One of the fundamental precepts of Basel II was simple and yet inspired. It argued that as banks adopt more sophisticated (and probably superior) approaches to measuring risk, their regulatory capital charges should decrease. So for market risk, capital charges for standardized approaches were greater than those for internal models approaches. For credit risk, internal ratings based approaches required less capital than standardized approaches, and for operational risk, AMA and standardized approaches requre less capital than Basic Indicator approaches. But enter crisis driven regulatory changes. Suddenly capital requirements for market risk within a trading book for internal models approaches are likely to more than triple, as modifications to the basic IMA approach such as stress var, removal of tier 3 capital, and the potential introduction of Incremental Risk Capital dramatically increase the capital required. This breaks the fundamental incentive for institutions to move towards more sophisticated (presumably better) risk models. Of course there's the rub, the regulators no longer trust the models. After the crisis is the reaction against quantification of risk and the mathematical finance that underpins it.

Saturday 20 February 2010

VaR and the significance of Model Risk

More than a decade ago i wrote a paper that compared estimates of VaR from different systems, different methodologies, and data sets. Not surprisingly perhaps there were huge differences in outputs. Why should this be? After these models are trying to estimate the same thing for a given portfolio. The variance in VaR esimates is actually a form of Model Risk, caused from alternative systems, models, data sets, even different users. Unlike most other decision support systems (of which VaR is an example), the variance in VaR estimates can be "added" to the actual VaR estimate to produce a VaR that incorporates not just market volatility but also model risk. Take a look at the paper - can be downloaded from:
http://papers.ssrn.com/sol3/papers.cfm?abstract_id=1212&rec=1&srcabs=148750
The main points still apply today i believe and slowly we are starting to understand the role of people and systems in interpreting risk measures. Measures are rife with uncertainty, ambiguity and even equivocality that needs to be appreciated even if it cannot be completely understood.

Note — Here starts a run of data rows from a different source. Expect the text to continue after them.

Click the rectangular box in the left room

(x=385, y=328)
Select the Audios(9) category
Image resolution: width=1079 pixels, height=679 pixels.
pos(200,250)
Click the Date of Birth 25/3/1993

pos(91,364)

Buy Side vs Sell Side Market Risk Management: What is the difference?

Buy side institutions, such as pension funds, asset managers, hedge funds and the like have a very different perspective to market risk management. Unlike the sell side such as bank, the priority of the buy side is their performance against some benchmark, by which they can determine the extent to which they add value through either asset or security selection. This is what we term the alpha of the portfolio and estimating alpha is at the heart of evaluating an asset manager’s performance. This can be contrasted with beta – the source of systematic risks, driven by market factors. Hence asset managers on the buy side, use VaR like measures just like their colleagues on the sell side. The difference being that they focus on relative measures of risk so called TaR measures (tracking error at risk) which capture variation of returns relative to some predefined benchmark. The sell side typically focuses on absolute return volatility (traditional VaR measures). Also depending on the type of asset manager (e.g., alternative investors), they often have longer investment horizons, and are more concerned with liquidity risk issues.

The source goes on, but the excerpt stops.